Top of DOCUMENT EXCERPT
2017 Betfred World Snooker Championship

Tournament information
- Dates: 15 April – 1 May 2017
- Venue: Crucible Theatre
- City: Sheffield
- Country: England
- Organisation: World Snooker
- Format: Ranking event
- Total prize fund: £1,750,000
- Winner's share: £375,000
- Highest break: Ronnie O'Sullivan (ENG) (146)

Final
- Champion: Mark Selby (ENG)
- Runner-up: John Higgins (SCO)
- Score: 18–15

= 2017 World Snooker Championship =

Professional snooker tournament

The 2017 World Snooker Championship (officially the 2017 Betfred World Snooker Championship) was a professional snooker tournament that took place from 15 April to 1 May 2017 at the Crucible Theatre in Sheffield, England. It was the 19th and final ranking event of the 2016–17 season which followed the China Open. It was the 41st consecutive year that the World Snooker Championship had been held at the Crucible.

The winner of the event was the defending champion and world number one Mark Selby, who defeated John Higgins 18–15 in the final. Selby won despite having fallen 4–10 behind in the second session of the match. Selby defeated Ding Junhui 17–15 in the semi-finals whilst Higgins defeated Barry Hawkins 17–8 to reach the final. This was Selby's third World Championship win; he had also won the tournament in the 2014 and 2016 tournaments.
Bottom of DOCUMENT EXCERPT
Top of RECORD SET
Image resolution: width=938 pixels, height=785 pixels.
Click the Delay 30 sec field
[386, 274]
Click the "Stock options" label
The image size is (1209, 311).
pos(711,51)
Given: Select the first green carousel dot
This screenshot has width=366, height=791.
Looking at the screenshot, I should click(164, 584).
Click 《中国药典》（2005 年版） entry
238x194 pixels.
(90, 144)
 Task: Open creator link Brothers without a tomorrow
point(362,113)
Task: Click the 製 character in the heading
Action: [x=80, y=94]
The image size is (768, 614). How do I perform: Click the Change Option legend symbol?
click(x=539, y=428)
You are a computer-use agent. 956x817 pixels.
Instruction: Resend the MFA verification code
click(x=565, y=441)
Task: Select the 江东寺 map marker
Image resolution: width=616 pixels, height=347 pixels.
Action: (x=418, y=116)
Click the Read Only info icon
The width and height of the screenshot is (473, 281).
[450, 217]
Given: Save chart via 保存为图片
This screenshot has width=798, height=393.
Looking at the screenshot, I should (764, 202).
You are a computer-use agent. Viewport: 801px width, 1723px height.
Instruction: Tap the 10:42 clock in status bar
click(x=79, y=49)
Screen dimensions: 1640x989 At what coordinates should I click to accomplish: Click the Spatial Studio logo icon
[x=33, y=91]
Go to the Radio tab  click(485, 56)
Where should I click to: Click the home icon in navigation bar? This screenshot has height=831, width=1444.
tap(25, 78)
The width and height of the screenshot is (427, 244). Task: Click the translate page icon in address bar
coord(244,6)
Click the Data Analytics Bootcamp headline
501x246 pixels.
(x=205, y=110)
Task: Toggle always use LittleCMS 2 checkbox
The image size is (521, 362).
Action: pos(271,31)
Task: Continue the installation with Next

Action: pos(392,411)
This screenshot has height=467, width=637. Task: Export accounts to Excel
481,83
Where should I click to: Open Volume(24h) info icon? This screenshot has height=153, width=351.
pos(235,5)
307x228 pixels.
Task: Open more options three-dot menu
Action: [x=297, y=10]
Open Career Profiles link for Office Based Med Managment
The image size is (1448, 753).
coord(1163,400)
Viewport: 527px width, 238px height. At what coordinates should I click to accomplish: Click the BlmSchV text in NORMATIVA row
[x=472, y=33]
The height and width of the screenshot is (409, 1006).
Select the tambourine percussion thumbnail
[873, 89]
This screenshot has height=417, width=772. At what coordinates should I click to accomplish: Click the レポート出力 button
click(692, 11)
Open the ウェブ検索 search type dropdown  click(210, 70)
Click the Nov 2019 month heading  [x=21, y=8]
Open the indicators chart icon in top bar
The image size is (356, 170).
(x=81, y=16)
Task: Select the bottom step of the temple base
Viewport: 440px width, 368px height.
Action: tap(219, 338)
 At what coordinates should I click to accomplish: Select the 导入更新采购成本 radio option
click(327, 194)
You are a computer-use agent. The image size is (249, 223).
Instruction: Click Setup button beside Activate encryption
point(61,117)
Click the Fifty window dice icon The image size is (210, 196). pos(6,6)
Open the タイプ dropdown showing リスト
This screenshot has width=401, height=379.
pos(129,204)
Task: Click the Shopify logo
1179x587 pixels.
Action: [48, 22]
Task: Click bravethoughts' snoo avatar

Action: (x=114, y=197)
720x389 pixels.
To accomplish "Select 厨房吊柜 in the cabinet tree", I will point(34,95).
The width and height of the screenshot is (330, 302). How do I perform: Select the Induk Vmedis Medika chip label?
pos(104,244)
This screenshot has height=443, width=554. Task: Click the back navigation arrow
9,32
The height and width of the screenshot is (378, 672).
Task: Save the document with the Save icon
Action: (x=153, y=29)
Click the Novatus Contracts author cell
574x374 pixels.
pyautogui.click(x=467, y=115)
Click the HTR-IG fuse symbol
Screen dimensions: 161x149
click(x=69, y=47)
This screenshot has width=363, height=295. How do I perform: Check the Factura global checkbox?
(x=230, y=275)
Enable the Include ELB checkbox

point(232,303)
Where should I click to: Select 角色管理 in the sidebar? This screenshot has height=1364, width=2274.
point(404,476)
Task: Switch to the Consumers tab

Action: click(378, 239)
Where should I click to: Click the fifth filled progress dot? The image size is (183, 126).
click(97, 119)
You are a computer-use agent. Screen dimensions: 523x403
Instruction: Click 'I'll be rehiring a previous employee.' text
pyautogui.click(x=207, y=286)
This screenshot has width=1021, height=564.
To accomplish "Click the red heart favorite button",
Bottom of RECORD SET
▶ [ASSIGNED TASK] Copy the snooker championship text from "Tournament information" to "O'Sullivan (ENG) (146)", putting "Crucible Playhouse" wherever "Crucible Theatre" appears. The rows are separate material and are not connected to the snooker championship text.

▶ [WRITTEN SOLUTION]
Tournament information
- Dates: 15 April – 1 May 2017
- Venue: Crucible Playhouse
- City: Sheffield
- Country: England
- Organisation: World Snooker
- Format: Ranking event
- Total prize fund: £1,750,000
- Winner's share: £375,000
- Highest break: Ronnie O'Sullivan (ENG) (146)